Although her children couldn’t accompany her for financial reasons, Redman said her children — aged 18, 16, and 7 — adopted her liberal views on racism, sexism, and other equality issues, but not in the political sense.
“Liberal, to me, means progress and forward movement, and I think that’s a very positive thing,” she explained. “There was a taboo before that’s been removed, and it’s definitely turning everything upside down, but there’s a gift in that. You can’t address the issues until you see them.”
John Weaver, a disabled father, husband, and activist, explained that the issues people are protesting are a problem for the younger generations.
“All these policy changes…[the older generations] are past that; we’ll be fine,” he said. “But they will be a problem for you — our children and our grandkids. You’re supposed to care about other people, and that’s the part that’s missing somewhere.”
Attempting to share this message with younger generations, Honey Shine Inc., an organization for girls and women between 8 and 18, took approximately 80 girls to the march in Miami. Members said the group focuses on teaching the girls how to balance their minds, bodies, and souls to empower them.
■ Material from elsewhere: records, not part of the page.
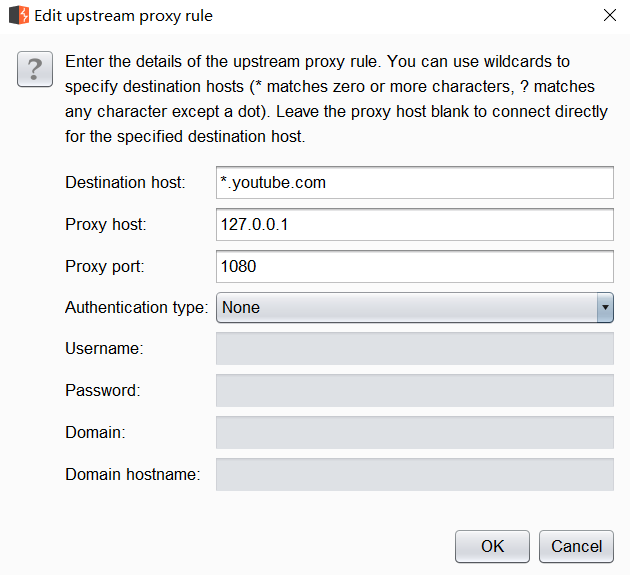Focus the Proxy host field with 127.0.0.1
This screenshot has width=630, height=575.
[x=414, y=225]
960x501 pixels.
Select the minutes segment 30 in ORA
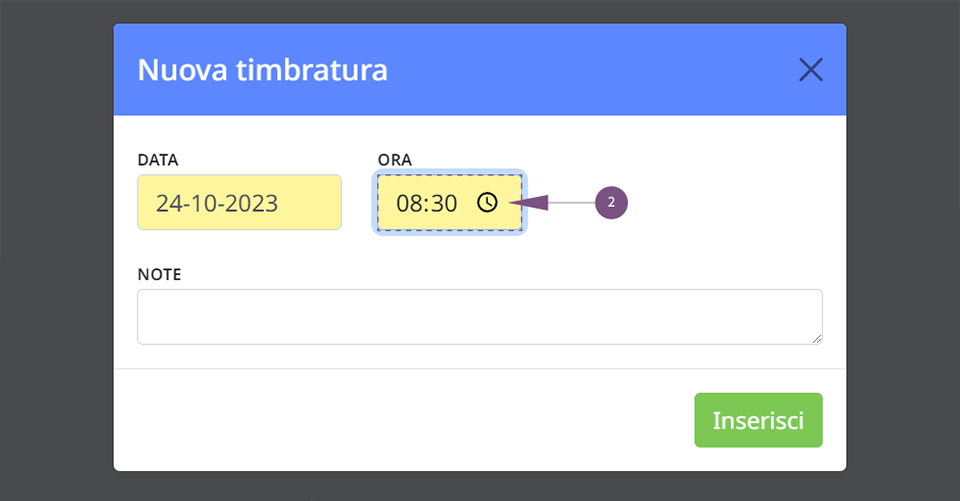(x=443, y=203)
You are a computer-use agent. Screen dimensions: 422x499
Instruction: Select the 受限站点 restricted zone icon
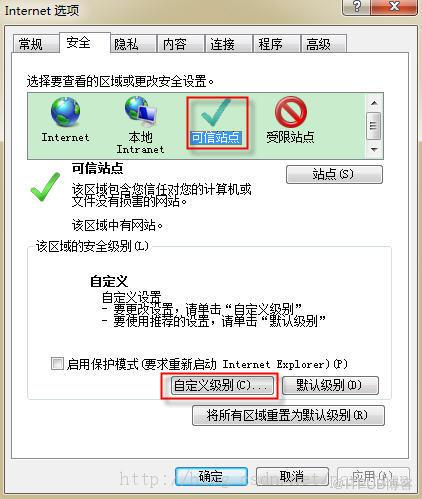(x=291, y=112)
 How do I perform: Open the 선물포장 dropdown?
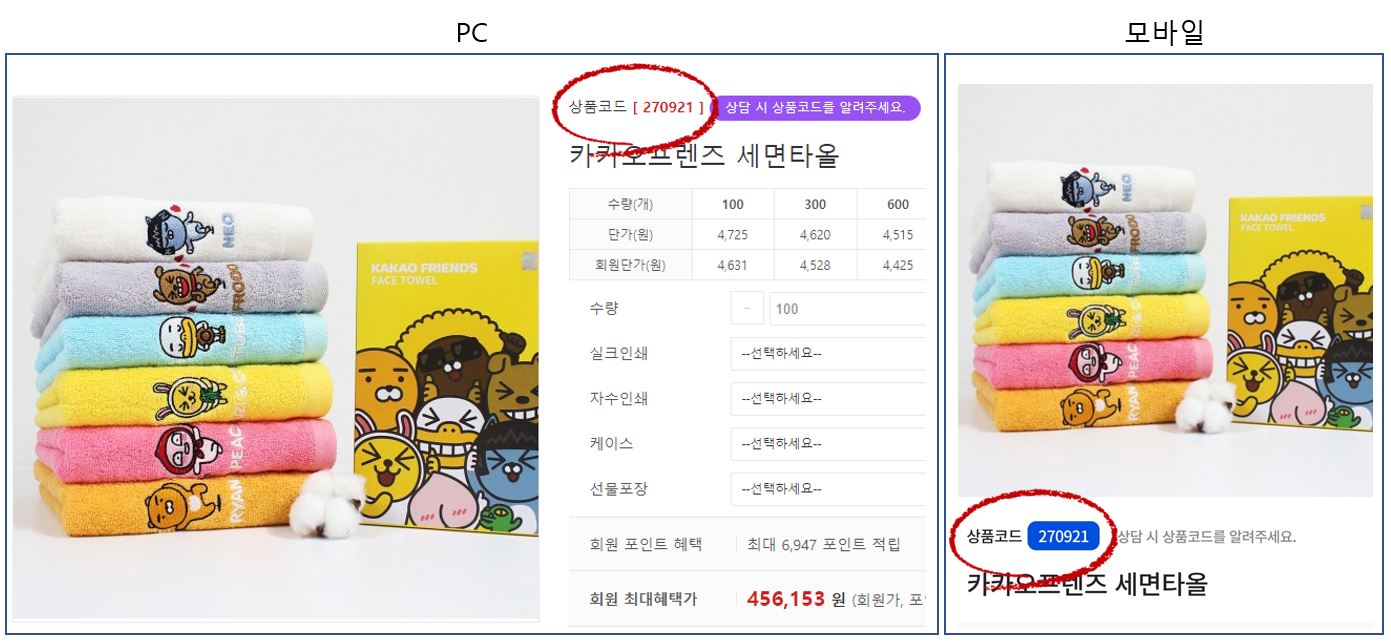828,488
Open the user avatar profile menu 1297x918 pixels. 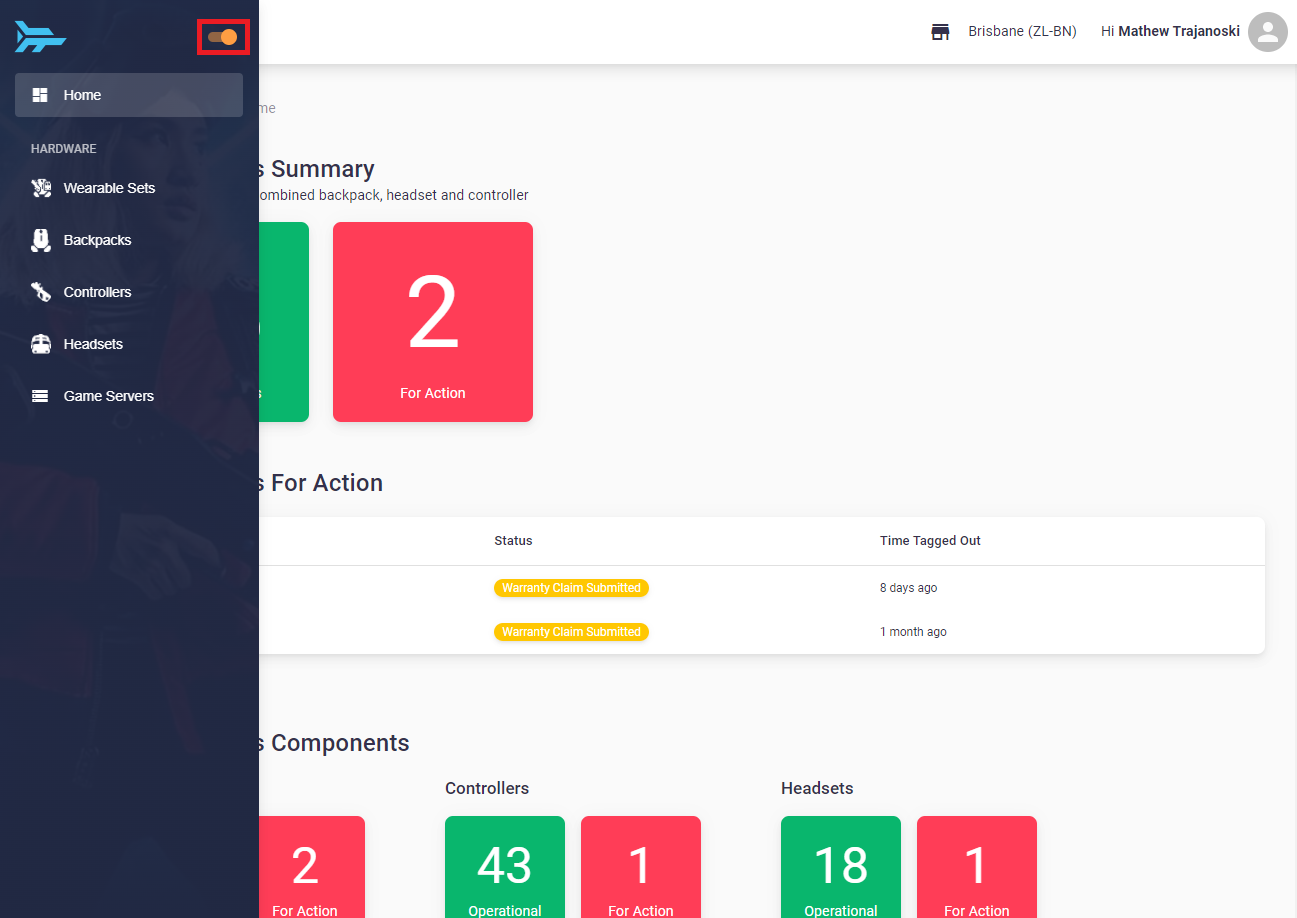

Asia, 20, got involved when she was in third grade and remains involved, even after she graduated high school. She attended the rally to feel inspired.
“I’ve never been a part of a rally before — something that’s about women trying to better ourselves. I want to be a part of that,” she said. “We should know what politicians stand for. As the new generation, we should know what we want and strive to be better. We need to be groundbreaking and make our own paths.”
Agatha Caravallo, a parent volunteer at Honey Shine, said her daughter is in her third year in the program. While she wants her daughter to gain self-confidence and understand her worth, she also wants her to understand what factors could prevent that from happening. After the election, Caravalla spoke to her daughter that it’s discouraging the most qualified woman can still lose to the most unqualified man, but women must keep their heads up.
“We shouldn’t be in 2017 still making this pace, but we are, and we need to help the girls realize they’re worth so much more than what’s put out there,” she said. “I still believe, despite the election, that every vote counts and every voice counts. I want her to feel empowered to use it.”
As the day ended, marchers proclaimed one final message to the world — hope. The global unification of over 1 million women was the result not of an election, but, as the people stated, the ignorance of respect. The older generations who marched with their sisters and brothers, daughters and sons, and granddaughters and grandsons, created a masterpiece of iconic history.
Jan. 20, 2017 is the day some people felt stripped of all rights, but Jan. 21 is the day the spirit of democracy created a new life. The sea of change bore a new era where justice prevails. The law of the land is the voice of the people, and the new generation has spoken.